In the URL history piece below, rewrite everything from "There are several" down to "in front of.", putting "Advanced Research Projects Agency Network" wherever "ARPANET" occurs.

━━ PAGE EXCERPT

The History of the URL: Path, Fragment, Query, and Auth

URLs were never intended to be what they’ve become: an arcane way for a user to identify a site on the Web. Unfortunately, we’ve never been able to standardize URNs, which would give us a more useful naming system. Arguing that the current URL system is sufficient is like praising the DOS command line, and stating that most people should simply learn to use command line syntax. The reason we have windowing systems is to make computers easier to use, and more widely used. The same thinking should lead us to a superior way of locating specific sites on the Web.

— Dale Dougherty 1996

There are several different ways to understand the ‘Internet’. One is as a system of computers connected using a computer network. That version of the Internet came into being in 1969 with the creation of the ARPANET. Mail, files and chat all moved over that network before the creation of HTTP, HTML, or the ‘web browser’.

In 1992 Tim Berners-Lee created three things, giving birth to what we consider the Internet. The HTTP protocol, HTML, and the URL. His goal was to bring ‘Hypertext’ to life. Hypertext at its simplest is the ability to create documents which link to one another. At the time it was viewed more as a science fiction panacea, to be complimented by Hypermedia, and any other word you could add ‘Hyper’ in front of.

The key requirement of Hypertext was the ability to link from one document to another. In TBL’s time though, these documents were hosted in a multitude of formats and accessed through protocols like Gopher and FTP. He needed a consistent way to refer to a file which encoded its protocol, its host on the Internet, and where it existed on that host.

At the original World-Wide Web presentation in March of 1992 TBL described it as a ‘Universal Document Identifier’ (UDI). Many different formats were considered for this identifier:

protocol: aftp host: xxx.yyy.edu path: /pub/doc/README
PR=aftp; H=xx.yy.edu; PA=/pub/doc/README;
PR:aftp/xx.yy.edu/pub/doc/README
/aftp/xx.yy.edu/pub/doc/README)

This document also explains why spaces must be encoded in URLs (%20):

The use of white space characters has been avoided in UDIs: spaces are not legal characters. This was done because of the frequent introduction of extraneous white space when lines are wrapped by systems such as mail, or sheer necessity of narrow column width, and because of the inter-conversion of various forms of white space which occurs during character code conversion and the transfer of text between applications.

What’s most important to understand is that the URL was fundamentally just an abbreviated way of refering to the combination of scheme, domain, port, credentials and path which previously had to be understood contextually for each different communication system.

━━━━
━━ GIVEN INFORMATION

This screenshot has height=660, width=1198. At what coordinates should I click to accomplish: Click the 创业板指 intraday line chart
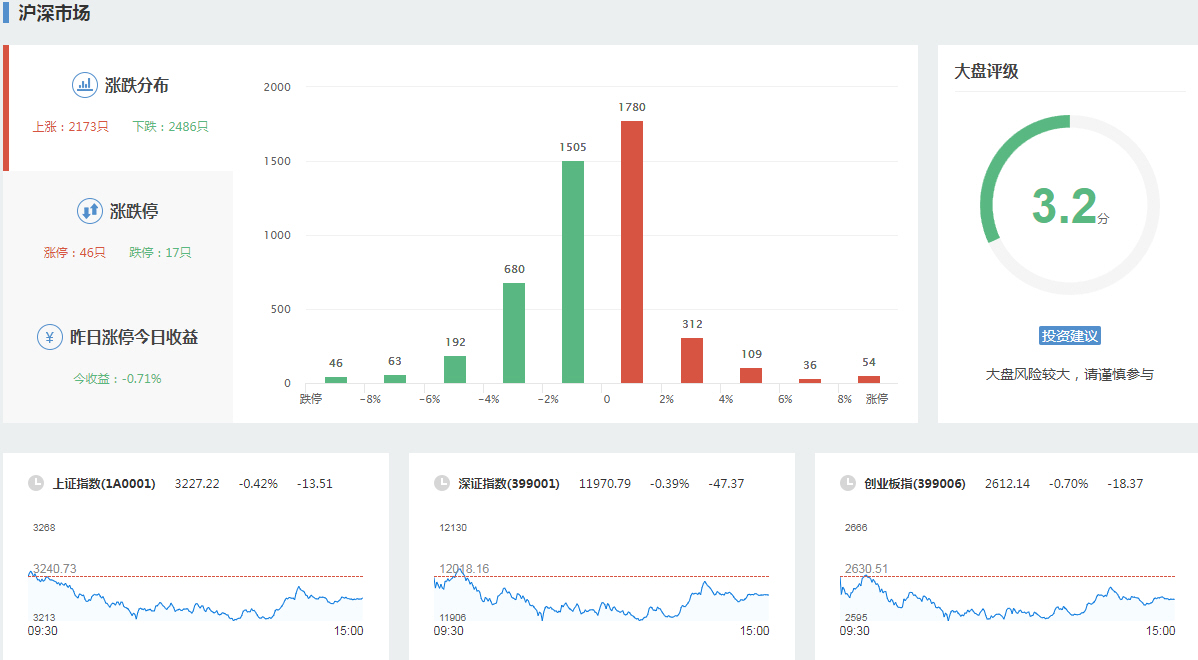point(1008,595)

━━━━

**FULL SOLUTION:**
There are several different ways to understand the ‘Internet’. One is as a system of computers connected using a computer network. That version of the Internet came into being in 1969 with the creation of the Advanced Research Projects Agency Network. Mail, files and chat all moved over that network before the creation of HTTP, HTML, or the ‘web browser’.

In 1992 Tim Berners-Lee created three things, giving birth to what we consider the Internet. The HTTP protocol, HTML, and the URL. His goal was to bring ‘Hypertext’ to life. Hypertext at its simplest is the ability to create documents which link to one another. At the time it was viewed more as a science fiction panacea, to be complimented by Hypermedia, and any other word you could add ‘Hyper’ in front of.